There are a couple of ways to solve the multiple design density issue. Here are some options, along with the pros and cons of each.

Multiple risers supplying a multi-unit building.

Designing for Each Type of Occupancy

One option would be to design for the hazard possibility in each tenant space separately. This method would require each area to have a different pipe configuration and calculation to achieve the proper protection. This design would meet the requirements, but it presents other potential problems. It would require a calculation for each area, and the installation would be made more complicated because of the different pipe layout in each space.

There could also be a long-term problem as the tenants change in the building. If the space was designed for a light hazard and changed to a mercantile, the system would have to be recalculated and the piping changed as necessary.

This method would require a discussion with the owner to determine the type of tenants that would be allowed. The hazard used in the design would need to be considered as the tenants change, and a higher hazard would not be allowed without a system redesign.

The local zoning ordinance can also restrict the type of occupancies, and should be investigated.

Designing for the Highest Hazard Level

Another way to design the system would be to use highest possible hazard level for the building in your calculation. That way if the highest hazard is used and a hazard with a less demanding design density is closer to the riser, it would still comply.

......

* What is required
Render this sentence from the sprinkler design passage above in Spanish: "The local zoning ordinance can also restrict the type of occupancies, and should be investigated."

......

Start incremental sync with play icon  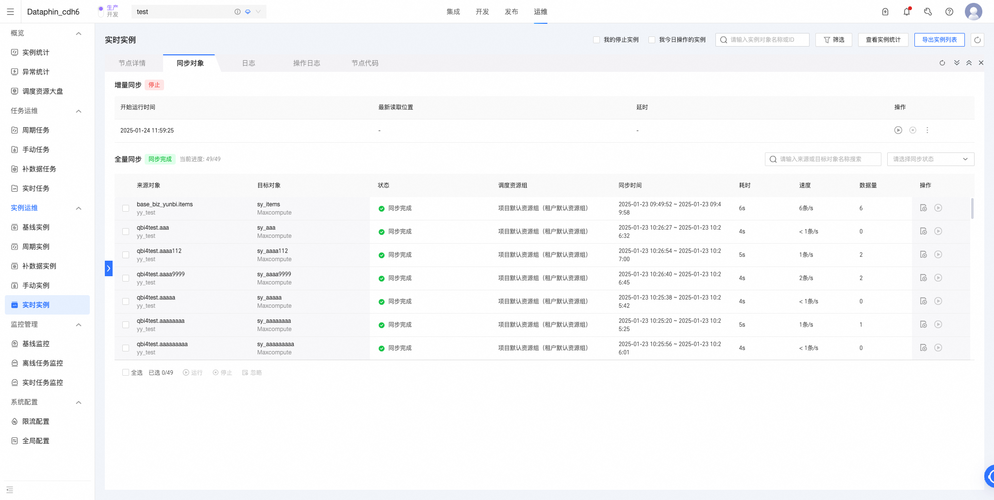point(898,130)
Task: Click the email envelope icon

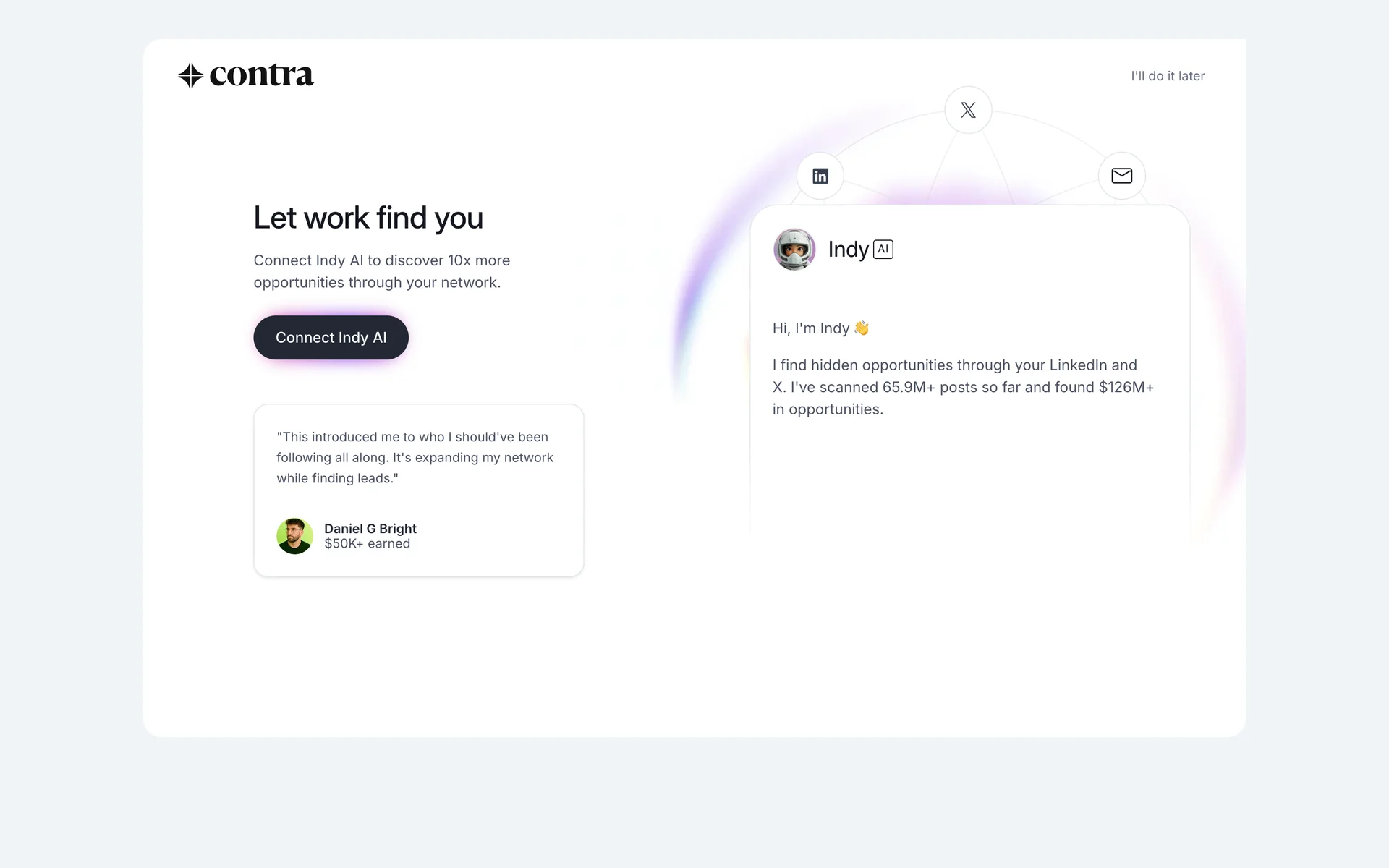Action: pyautogui.click(x=1121, y=176)
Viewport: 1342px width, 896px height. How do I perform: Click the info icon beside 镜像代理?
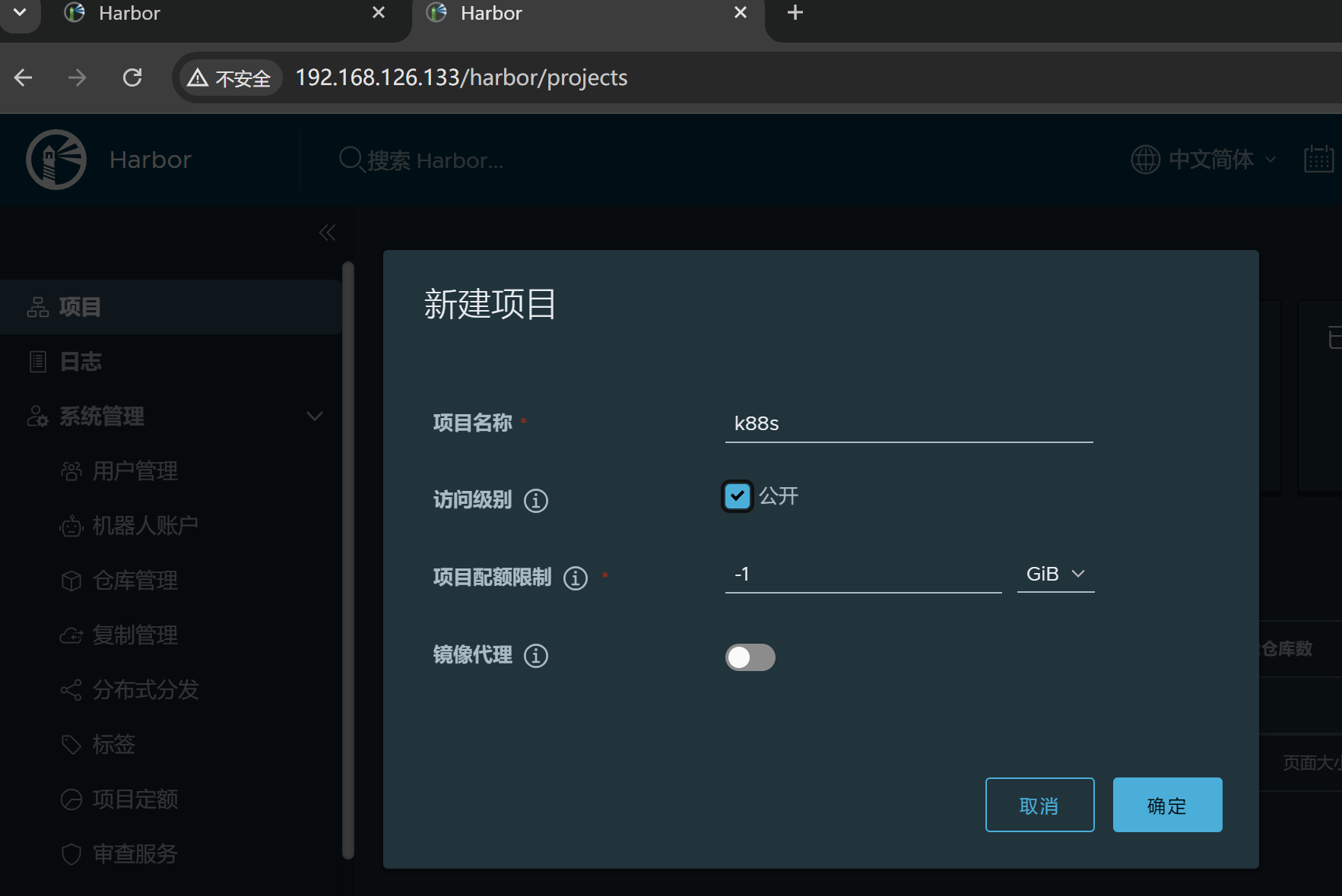(536, 656)
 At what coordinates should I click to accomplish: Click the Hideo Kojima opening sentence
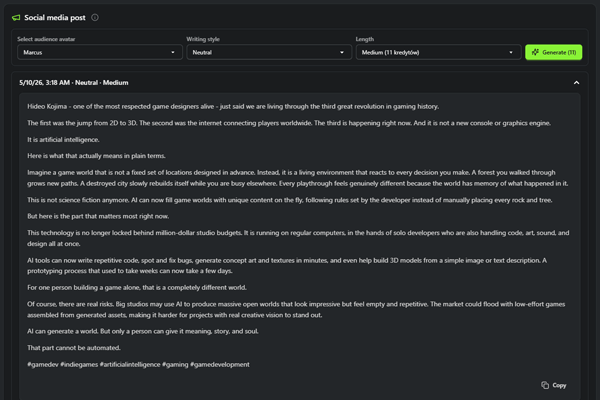click(233, 106)
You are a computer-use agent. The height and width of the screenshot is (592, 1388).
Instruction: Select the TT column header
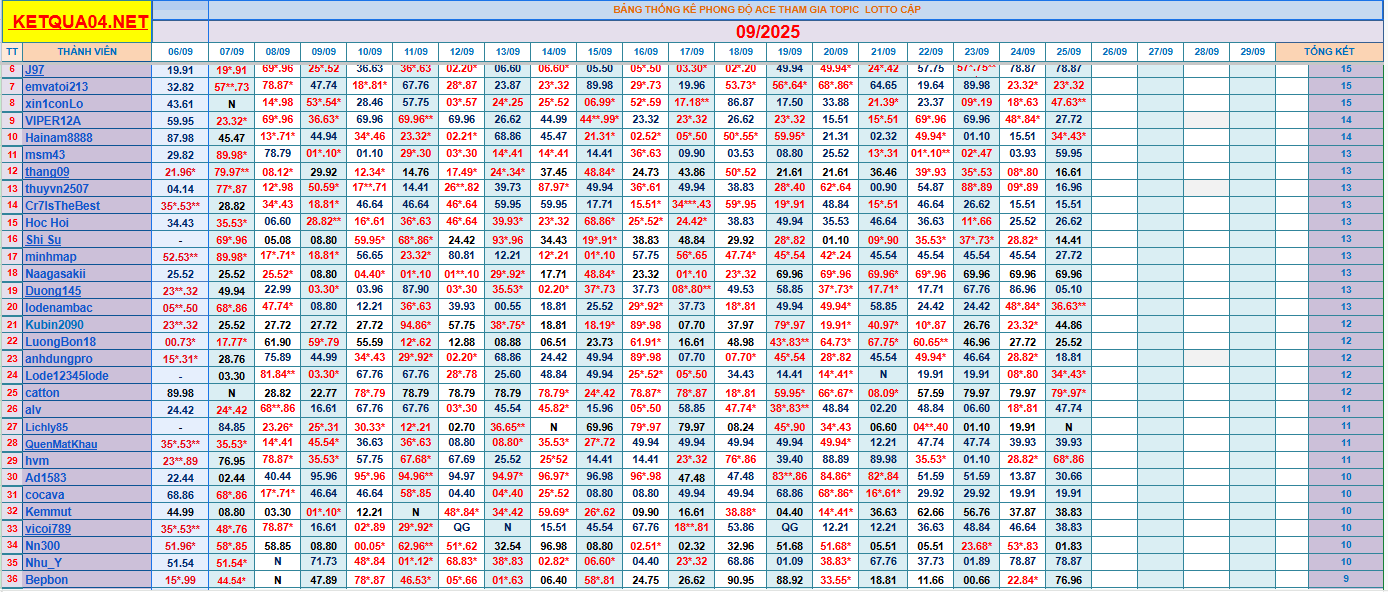point(12,51)
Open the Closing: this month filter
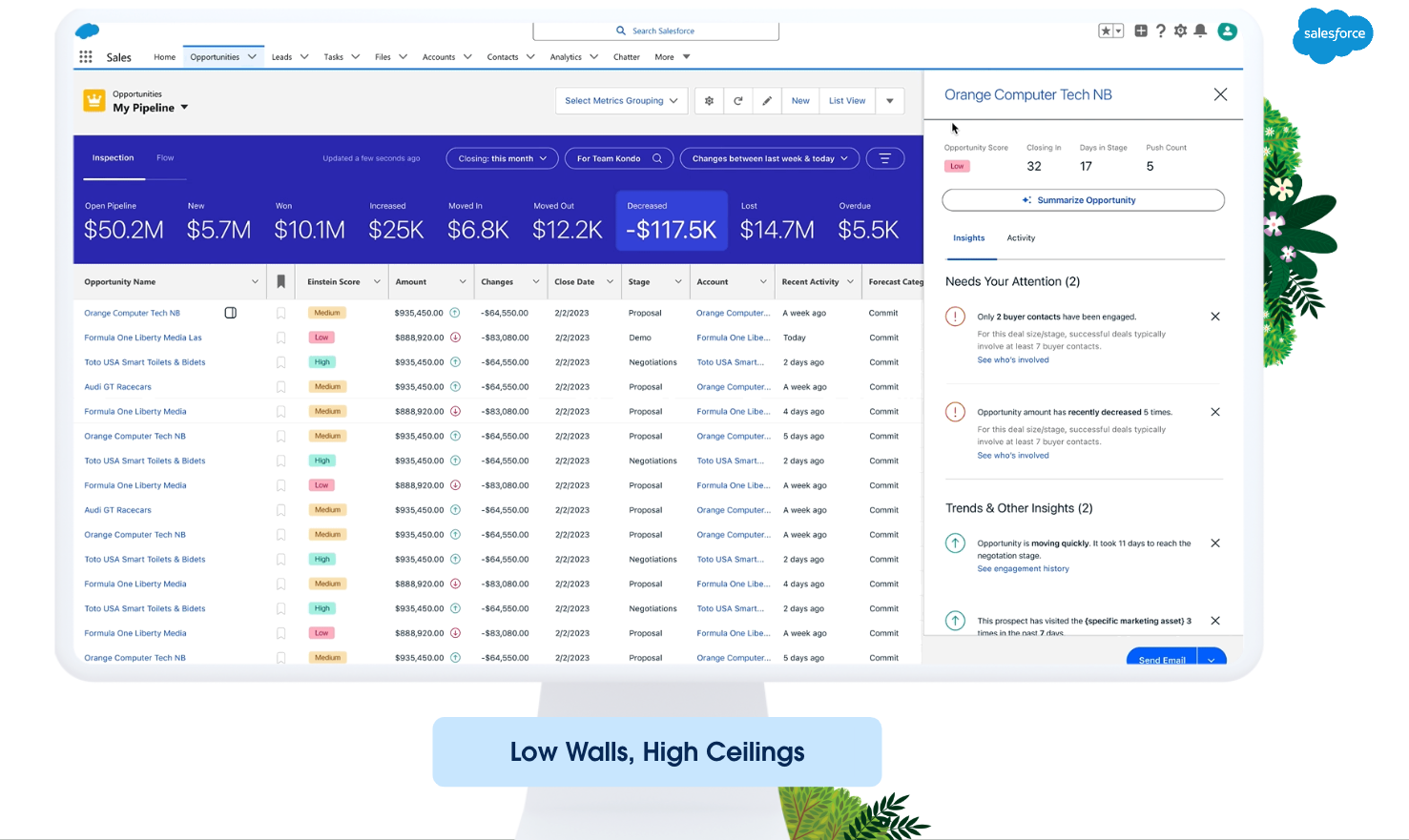 502,158
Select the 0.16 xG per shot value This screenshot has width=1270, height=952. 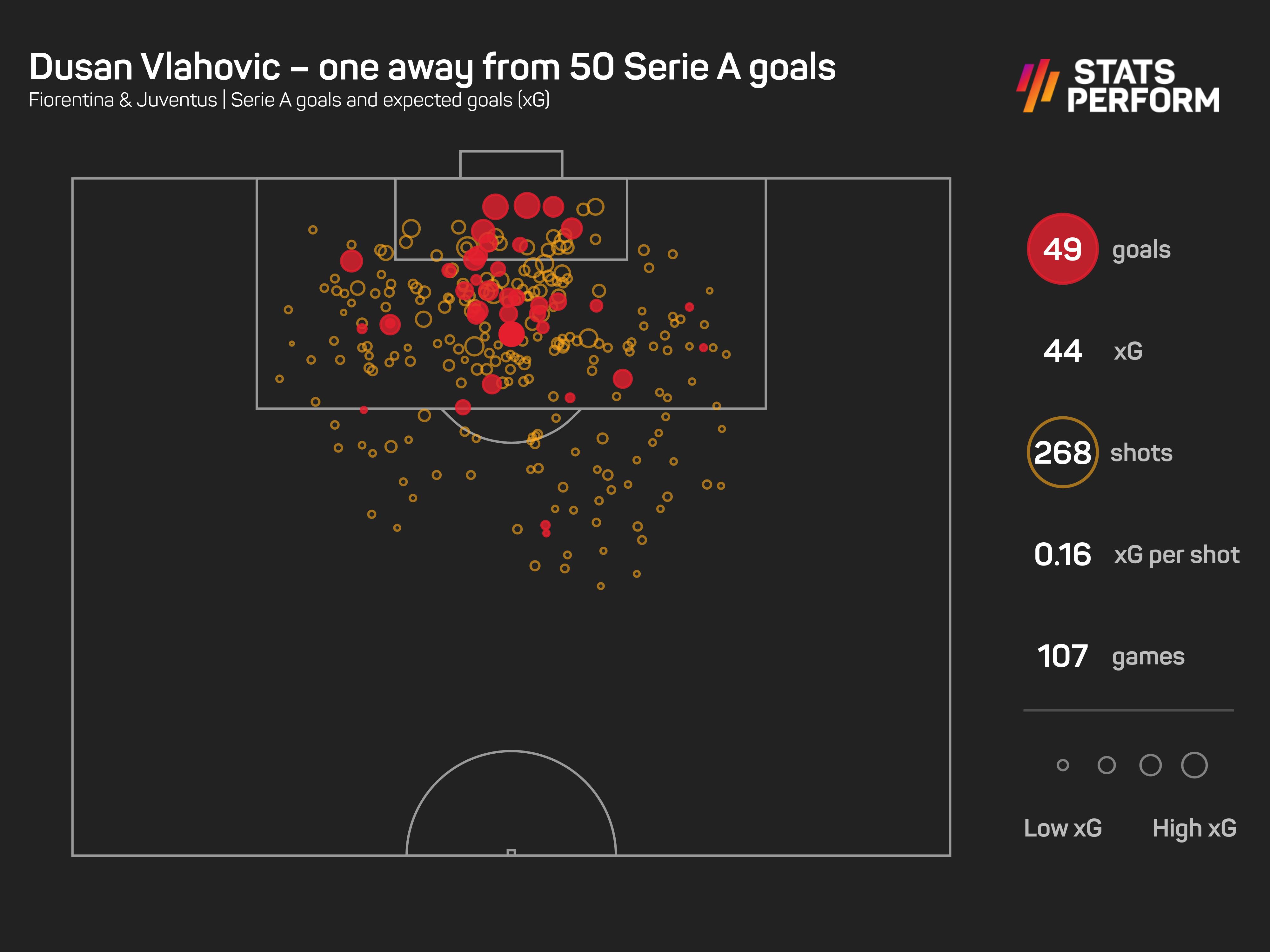[x=1062, y=554]
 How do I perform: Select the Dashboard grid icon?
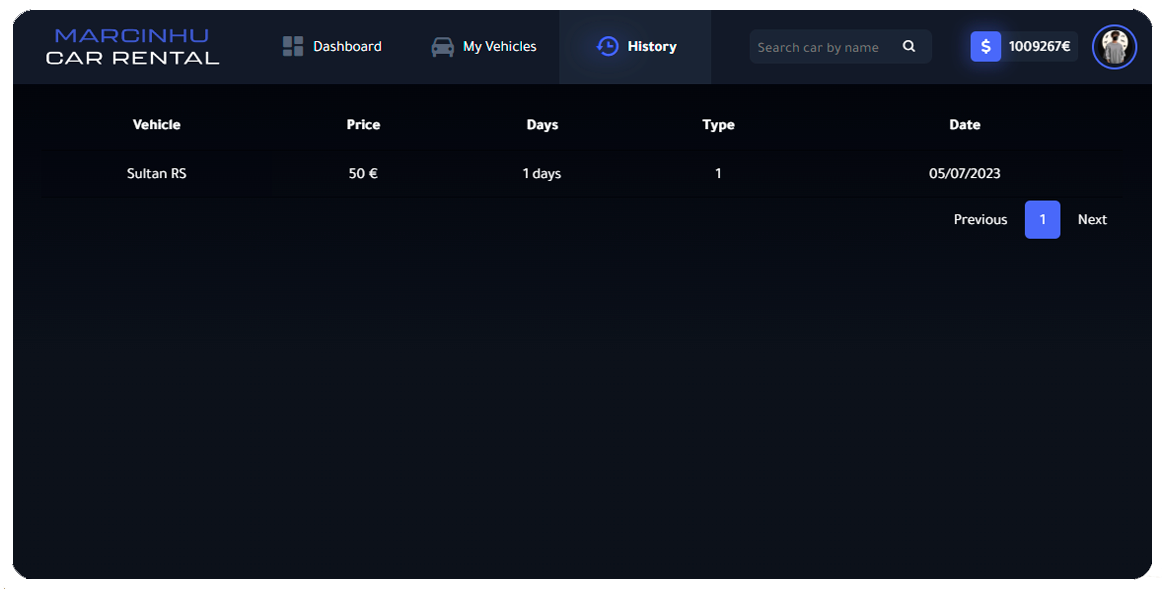pos(291,45)

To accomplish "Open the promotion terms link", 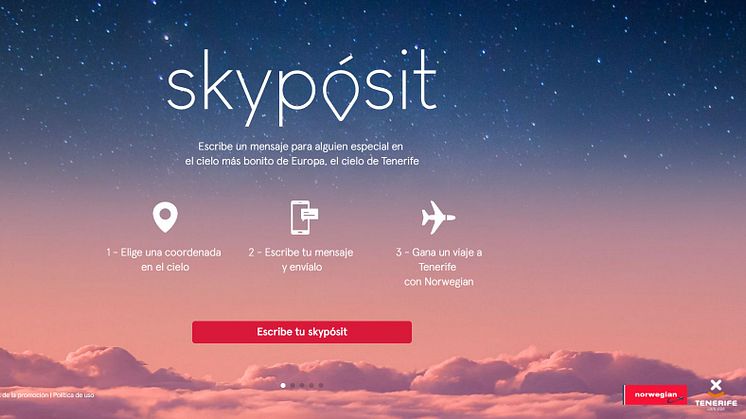I will tap(24, 395).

......

* Answer
La ordenanza de zonificación local también puede restringir el tipo de ocupaciones, y debe investigarse.